* Your task *
Each line of the listing below should come back exactly as it is.

** Opening Material shown block **

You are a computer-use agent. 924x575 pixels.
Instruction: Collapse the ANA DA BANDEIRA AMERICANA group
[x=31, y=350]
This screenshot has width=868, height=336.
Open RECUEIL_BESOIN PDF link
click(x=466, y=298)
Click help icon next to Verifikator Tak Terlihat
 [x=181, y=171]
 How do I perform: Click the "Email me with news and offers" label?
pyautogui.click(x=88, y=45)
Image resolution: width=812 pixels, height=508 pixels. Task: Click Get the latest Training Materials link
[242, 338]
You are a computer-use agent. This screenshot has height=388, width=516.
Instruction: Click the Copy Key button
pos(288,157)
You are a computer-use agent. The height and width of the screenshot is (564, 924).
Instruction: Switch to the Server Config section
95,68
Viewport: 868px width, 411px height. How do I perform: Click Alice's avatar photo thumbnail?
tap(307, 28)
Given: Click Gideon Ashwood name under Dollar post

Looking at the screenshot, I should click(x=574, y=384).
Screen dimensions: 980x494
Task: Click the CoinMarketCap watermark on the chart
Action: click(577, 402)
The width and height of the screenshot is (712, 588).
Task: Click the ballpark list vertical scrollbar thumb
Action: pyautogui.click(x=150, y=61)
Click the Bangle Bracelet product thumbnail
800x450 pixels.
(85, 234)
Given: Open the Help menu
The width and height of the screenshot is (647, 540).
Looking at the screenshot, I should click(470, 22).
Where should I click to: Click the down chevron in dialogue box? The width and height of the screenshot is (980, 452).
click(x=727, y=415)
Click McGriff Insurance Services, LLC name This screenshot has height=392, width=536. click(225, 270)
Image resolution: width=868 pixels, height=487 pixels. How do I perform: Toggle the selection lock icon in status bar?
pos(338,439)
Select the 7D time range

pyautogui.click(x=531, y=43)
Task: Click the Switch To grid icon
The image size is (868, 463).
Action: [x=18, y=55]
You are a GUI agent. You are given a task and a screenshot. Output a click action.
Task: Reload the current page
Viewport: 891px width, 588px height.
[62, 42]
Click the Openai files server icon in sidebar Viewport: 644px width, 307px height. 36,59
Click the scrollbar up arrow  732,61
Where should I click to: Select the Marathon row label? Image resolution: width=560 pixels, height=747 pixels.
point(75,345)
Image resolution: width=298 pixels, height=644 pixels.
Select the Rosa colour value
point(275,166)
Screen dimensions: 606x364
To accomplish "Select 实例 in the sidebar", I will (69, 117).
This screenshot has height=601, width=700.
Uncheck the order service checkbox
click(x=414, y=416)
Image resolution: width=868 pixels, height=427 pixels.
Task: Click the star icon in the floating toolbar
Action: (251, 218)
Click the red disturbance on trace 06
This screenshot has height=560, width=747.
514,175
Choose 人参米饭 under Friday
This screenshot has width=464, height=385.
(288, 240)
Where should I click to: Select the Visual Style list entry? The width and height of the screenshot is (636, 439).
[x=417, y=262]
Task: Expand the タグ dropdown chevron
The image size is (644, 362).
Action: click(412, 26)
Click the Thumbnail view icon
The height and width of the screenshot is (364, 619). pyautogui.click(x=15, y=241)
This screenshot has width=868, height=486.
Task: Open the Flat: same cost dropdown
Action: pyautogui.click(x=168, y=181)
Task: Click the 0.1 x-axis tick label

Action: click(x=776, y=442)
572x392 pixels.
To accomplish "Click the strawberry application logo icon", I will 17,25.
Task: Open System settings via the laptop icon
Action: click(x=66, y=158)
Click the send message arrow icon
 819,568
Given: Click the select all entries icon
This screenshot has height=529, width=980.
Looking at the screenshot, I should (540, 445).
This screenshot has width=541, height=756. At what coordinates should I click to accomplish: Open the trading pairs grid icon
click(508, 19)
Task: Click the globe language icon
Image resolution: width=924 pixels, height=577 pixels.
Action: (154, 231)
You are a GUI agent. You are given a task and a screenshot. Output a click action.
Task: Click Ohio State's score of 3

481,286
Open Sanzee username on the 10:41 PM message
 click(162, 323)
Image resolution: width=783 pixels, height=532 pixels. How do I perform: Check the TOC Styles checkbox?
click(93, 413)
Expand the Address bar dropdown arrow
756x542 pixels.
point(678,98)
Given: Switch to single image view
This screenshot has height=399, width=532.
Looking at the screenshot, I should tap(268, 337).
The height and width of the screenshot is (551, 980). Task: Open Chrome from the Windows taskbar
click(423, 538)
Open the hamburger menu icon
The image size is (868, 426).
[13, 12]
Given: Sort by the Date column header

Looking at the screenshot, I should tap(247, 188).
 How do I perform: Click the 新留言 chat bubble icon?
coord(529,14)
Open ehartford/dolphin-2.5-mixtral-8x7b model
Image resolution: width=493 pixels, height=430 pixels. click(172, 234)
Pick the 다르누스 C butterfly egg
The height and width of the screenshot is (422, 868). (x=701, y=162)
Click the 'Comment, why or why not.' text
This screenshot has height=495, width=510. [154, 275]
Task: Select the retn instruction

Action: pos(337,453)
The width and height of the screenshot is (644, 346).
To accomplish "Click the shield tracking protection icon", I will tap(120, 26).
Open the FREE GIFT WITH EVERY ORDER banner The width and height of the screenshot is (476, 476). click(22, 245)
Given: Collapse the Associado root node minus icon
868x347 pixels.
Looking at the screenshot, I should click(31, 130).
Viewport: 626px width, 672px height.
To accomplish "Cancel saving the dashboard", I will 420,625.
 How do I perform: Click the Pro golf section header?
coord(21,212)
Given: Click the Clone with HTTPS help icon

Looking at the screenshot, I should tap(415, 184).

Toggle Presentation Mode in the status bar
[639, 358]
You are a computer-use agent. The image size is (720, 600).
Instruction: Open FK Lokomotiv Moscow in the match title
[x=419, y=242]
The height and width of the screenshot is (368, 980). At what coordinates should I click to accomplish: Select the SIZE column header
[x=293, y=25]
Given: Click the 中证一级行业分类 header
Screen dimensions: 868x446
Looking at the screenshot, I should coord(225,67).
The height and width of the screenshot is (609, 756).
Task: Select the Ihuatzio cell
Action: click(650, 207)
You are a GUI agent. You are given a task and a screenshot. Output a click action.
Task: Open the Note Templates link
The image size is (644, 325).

** Closing Material shown block **

* Finished task *
You are a computer-use agent. 924x575 pixels.
Instruction: Collapse the ANA DA BANDEIRA AMERICANA group
[x=31, y=350]
This screenshot has width=868, height=336.
Open RECUEIL_BESOIN PDF link
click(x=466, y=298)
Click help icon next to Verifikator Tak Terlihat
 [x=181, y=171]
 How do I perform: Click the "Email me with news and offers" label?
pyautogui.click(x=88, y=45)
Image resolution: width=812 pixels, height=508 pixels. Task: Click Get the latest Training Materials link
[242, 338]
You are a computer-use agent. This screenshot has height=388, width=516.
Instruction: Click the Copy Key button
pos(288,157)
You are a computer-use agent. The height and width of the screenshot is (564, 924).
Instruction: Switch to the Server Config section
95,68
Viewport: 868px width, 411px height. How do I perform: Click Alice's avatar photo thumbnail?
tap(307, 28)
Given: Click Gideon Ashwood name under Dollar post

Looking at the screenshot, I should click(x=574, y=384).
Screen dimensions: 980x494
Task: Click the CoinMarketCap watermark on the chart
Action: click(577, 402)
The width and height of the screenshot is (712, 588).
Task: Click the ballpark list vertical scrollbar thumb
Action: pyautogui.click(x=150, y=61)
Click the Bangle Bracelet product thumbnail
800x450 pixels.
(85, 234)
Given: Open the Help menu
The width and height of the screenshot is (647, 540).
Looking at the screenshot, I should click(470, 22).
Where should I click to: Click the down chevron in dialogue box? The width and height of the screenshot is (980, 452).
click(x=727, y=415)
Click McGriff Insurance Services, LLC name This screenshot has height=392, width=536. click(225, 270)
Image resolution: width=868 pixels, height=487 pixels. How do I perform: Toggle the selection lock icon in status bar?
pos(338,439)
Select the 7D time range

pyautogui.click(x=531, y=43)
Task: Click the Switch To grid icon
The image size is (868, 463).
Action: [x=18, y=55]
You are a GUI agent. You are given a task and a screenshot. Output a click action.
Task: Reload the current page
Viewport: 891px width, 588px height.
[62, 42]
Click the Openai files server icon in sidebar Viewport: 644px width, 307px height. 36,59
Click the scrollbar up arrow  732,61
Where should I click to: Select the Marathon row label? Image resolution: width=560 pixels, height=747 pixels.
point(75,345)
Image resolution: width=298 pixels, height=644 pixels.
Select the Rosa colour value
point(275,166)
Screen dimensions: 606x364
To accomplish "Select 实例 in the sidebar", I will (69, 117).
This screenshot has height=601, width=700.
Uncheck the order service checkbox
click(x=414, y=416)
Image resolution: width=868 pixels, height=427 pixels.
Task: Click the star icon in the floating toolbar
Action: (251, 218)
Click the red disturbance on trace 06
This screenshot has height=560, width=747.
514,175
Choose 人参米饭 under Friday
This screenshot has width=464, height=385.
(288, 240)
Where should I click to: Select the Visual Style list entry? The width and height of the screenshot is (636, 439).
[x=417, y=262]
Task: Expand the タグ dropdown chevron
The image size is (644, 362).
Action: click(412, 26)
Click the Thumbnail view icon
The height and width of the screenshot is (364, 619). pyautogui.click(x=15, y=241)
This screenshot has width=868, height=486.
Task: Open the Flat: same cost dropdown
Action: pyautogui.click(x=168, y=181)
Task: Click the 0.1 x-axis tick label

Action: click(x=776, y=442)
572x392 pixels.
To accomplish "Click the strawberry application logo icon", I will 17,25.
Task: Open System settings via the laptop icon
Action: click(x=66, y=158)
Click the send message arrow icon
 819,568
Given: Click the select all entries icon
This screenshot has height=529, width=980.
Looking at the screenshot, I should (540, 445).
This screenshot has width=541, height=756. At what coordinates should I click to accomplish: Open the trading pairs grid icon
click(508, 19)
Task: Click the globe language icon
Image resolution: width=924 pixels, height=577 pixels.
Action: (154, 231)
You are a GUI agent. You are given a task and a screenshot. Output a click action.
Task: Click Ohio State's score of 3

481,286
Open Sanzee username on the 10:41 PM message
 click(162, 323)
Image resolution: width=783 pixels, height=532 pixels. How do I perform: Check the TOC Styles checkbox?
click(93, 413)
Expand the Address bar dropdown arrow
756x542 pixels.
point(678,98)
Given: Switch to single image view
This screenshot has height=399, width=532.
Looking at the screenshot, I should tap(268, 337).
The height and width of the screenshot is (551, 980). Task: Open Chrome from the Windows taskbar
click(423, 538)
Open the hamburger menu icon
The image size is (868, 426).
[13, 12]
Given: Sort by the Date column header

Looking at the screenshot, I should tap(247, 188).
 How do I perform: Click the 新留言 chat bubble icon?
coord(529,14)
Open ehartford/dolphin-2.5-mixtral-8x7b model
Image resolution: width=493 pixels, height=430 pixels. click(172, 234)
Pick the 다르누스 C butterfly egg
The height and width of the screenshot is (422, 868). (x=701, y=162)
Click the 'Comment, why or why not.' text
This screenshot has height=495, width=510. [154, 275]
Task: Select the retn instruction

Action: pos(337,453)
The width and height of the screenshot is (644, 346).
To accomplish "Click the shield tracking protection icon", I will tap(120, 26).
Open the FREE GIFT WITH EVERY ORDER banner The width and height of the screenshot is (476, 476). click(22, 245)
Given: Collapse the Associado root node minus icon
868x347 pixels.
Looking at the screenshot, I should click(31, 130).
Viewport: 626px width, 672px height.
To accomplish "Cancel saving the dashboard", I will 420,625.
 How do I perform: Click the Pro golf section header?
coord(21,212)
Given: Click the Clone with HTTPS help icon

Looking at the screenshot, I should tap(415, 184).

Toggle Presentation Mode in the status bar
[639, 358]
You are a computer-use agent. The image size is (720, 600).
Instruction: Open FK Lokomotiv Moscow in the match title
[x=419, y=242]
The height and width of the screenshot is (368, 980). At what coordinates should I click to accomplish: Select the SIZE column header
[x=293, y=25]
Given: Click the 中证一级行业分类 header
Screen dimensions: 868x446
Looking at the screenshot, I should coord(225,67).
The height and width of the screenshot is (609, 756).
Task: Select the Ihuatzio cell
Action: click(650, 207)
You are a GUI agent. You are given a task and a screenshot. Output a click action.
Task: Open the Note Templates link
The image size is (644, 325).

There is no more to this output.